Wednesday, January 27, 2010

Show The Buybacks, Ignore The Options

Hartco (HCI) is an IT solutions company servicing the private and public sectors. The company appears to offer some value potential at its current price, with a market cap of $50 million, which is not much more than its net current asset value, and earnings of almost $2 million in its last quarter.

The company is up to some interesting tricks, however. Two days before its 3rd quarter began, the company announced that it may buy back up to 5% of its common stock in the coming year. But this appeared to be nothing more than a public relations move: in the third quarter, the company ended up buying back just 22,000 shares. At the same time, it issued 987,668 options to executives and directors!

Issuing options is nothing new of course, but what is worrisome is that the company only has 13.6 million shares outstanding, yet in a single quarter it issued 7% of that number in stock options! Equally worrisome is how the company talks up its buybacks in the headlines, while quietly issuing this egregious number of options in the background. The company used this line in its top paragraph on "business priorities" to talk up its paltry purchase of 22,000 shares, while it made no effort to explain the unusually large issuance of options:

"At September 30, 2009 the Company had repurchased 22,000 shares at an average price of $ 2.18 per share for a total of $ 48,000. The Board of directors of Hartco considers that the [buyback] is an appropriate use of financial resources and will be beneficial to Hartco."

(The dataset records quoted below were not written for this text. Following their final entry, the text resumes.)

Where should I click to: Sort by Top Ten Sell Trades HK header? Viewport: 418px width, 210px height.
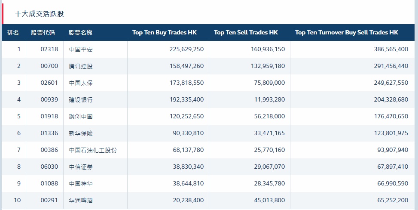pos(246,33)

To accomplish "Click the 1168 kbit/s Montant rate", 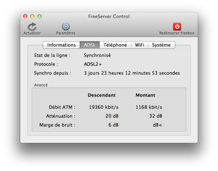I will tap(149, 107).
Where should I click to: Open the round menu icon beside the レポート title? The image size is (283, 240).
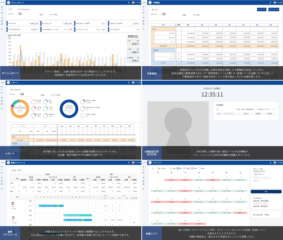(x=8, y=82)
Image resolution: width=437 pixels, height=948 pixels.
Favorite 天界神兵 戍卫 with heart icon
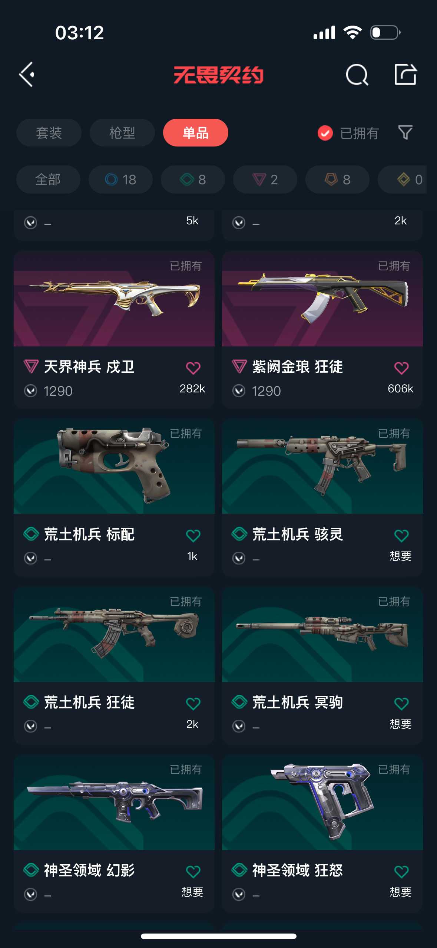click(193, 368)
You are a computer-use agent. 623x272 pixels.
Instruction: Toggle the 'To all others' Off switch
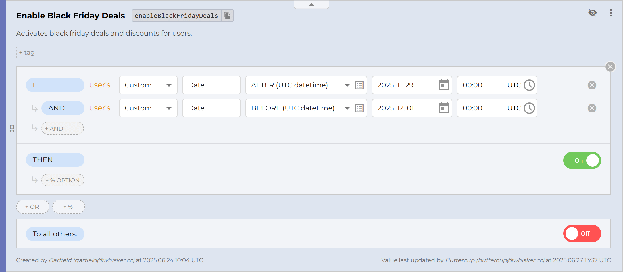[x=582, y=233]
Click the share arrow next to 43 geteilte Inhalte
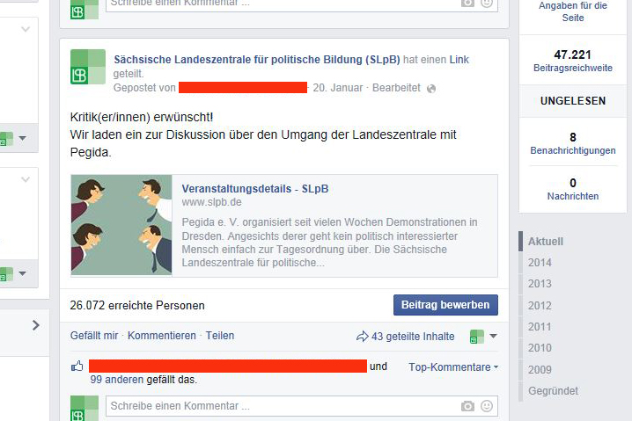This screenshot has height=421, width=632. point(363,336)
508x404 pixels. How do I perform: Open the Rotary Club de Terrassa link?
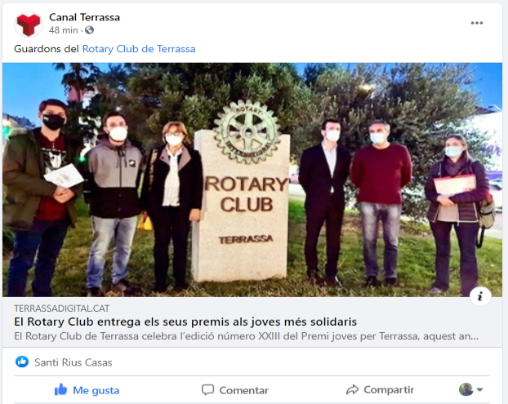139,49

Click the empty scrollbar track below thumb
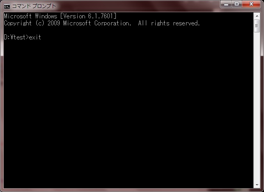(257, 107)
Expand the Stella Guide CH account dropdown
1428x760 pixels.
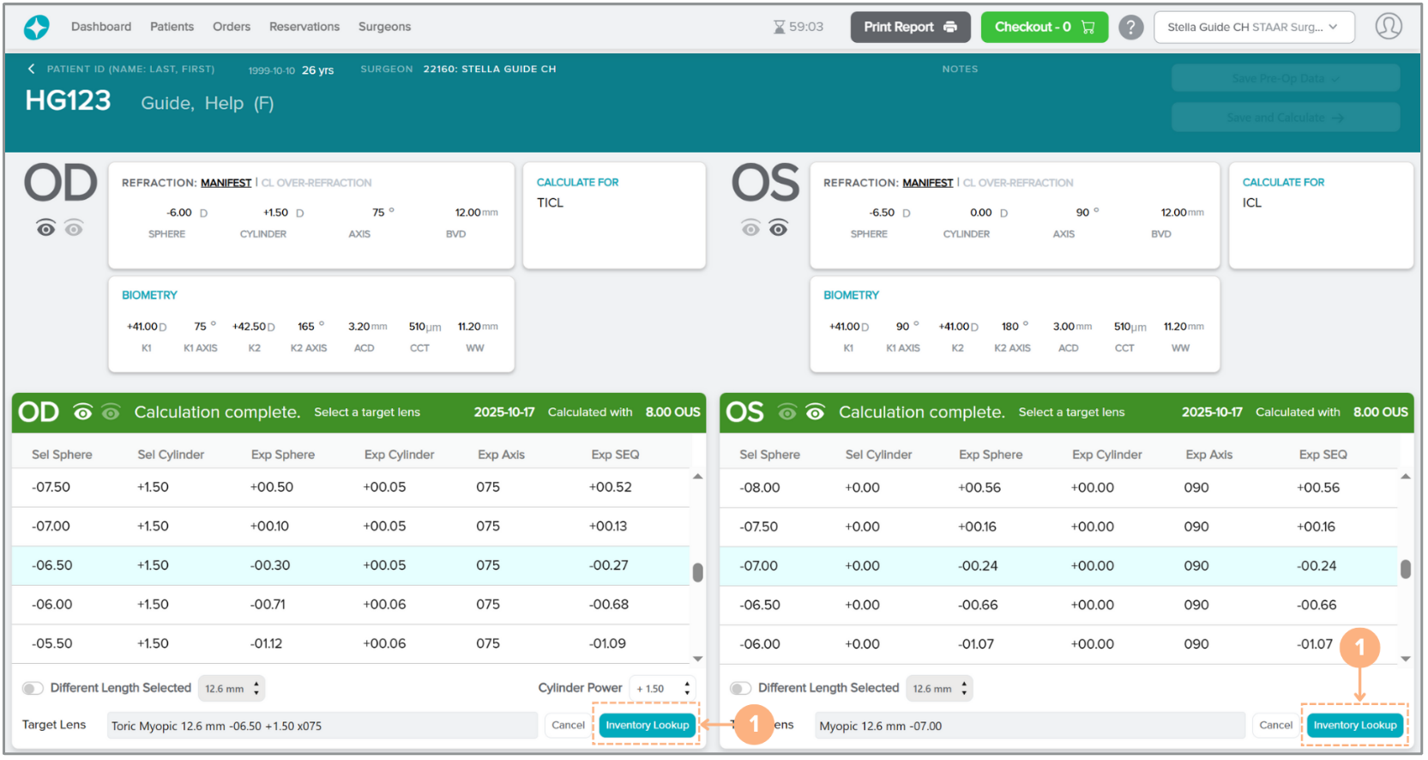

Management will often headline the items that are likely to appease shareholders. However, the onus is on investors to dig deeper in order to figure out what the company is really up to.

Disclosure: None


Ankit Gupta said...

Were the options priced at/near current market value or something that requires the stock to move up in value by a large amount?

When companies issue lots of stock at multiples of what it's trading at, I actually like that. If the stock really can move up to multiples of its current value, I'd like to see management have an incentive to get it there even if it means 4-5% dilution.

I follow a company where I know there will be probably 5% dilution if the stock doubles in price, and that's an amount I'm very happy with.

Saj Karsan said...

Hi Ankit,

Most options are granted with strike prices pretty close to current prices. While incentives are good, be careful of the incentive that is implicit in an option that is way out of the money: management has no downside, but high upside, so they may take unusually high risks, as they don't share the downside with shareholders. Some argue that this was a big contributor to the Lehman Brothers bankruptcy.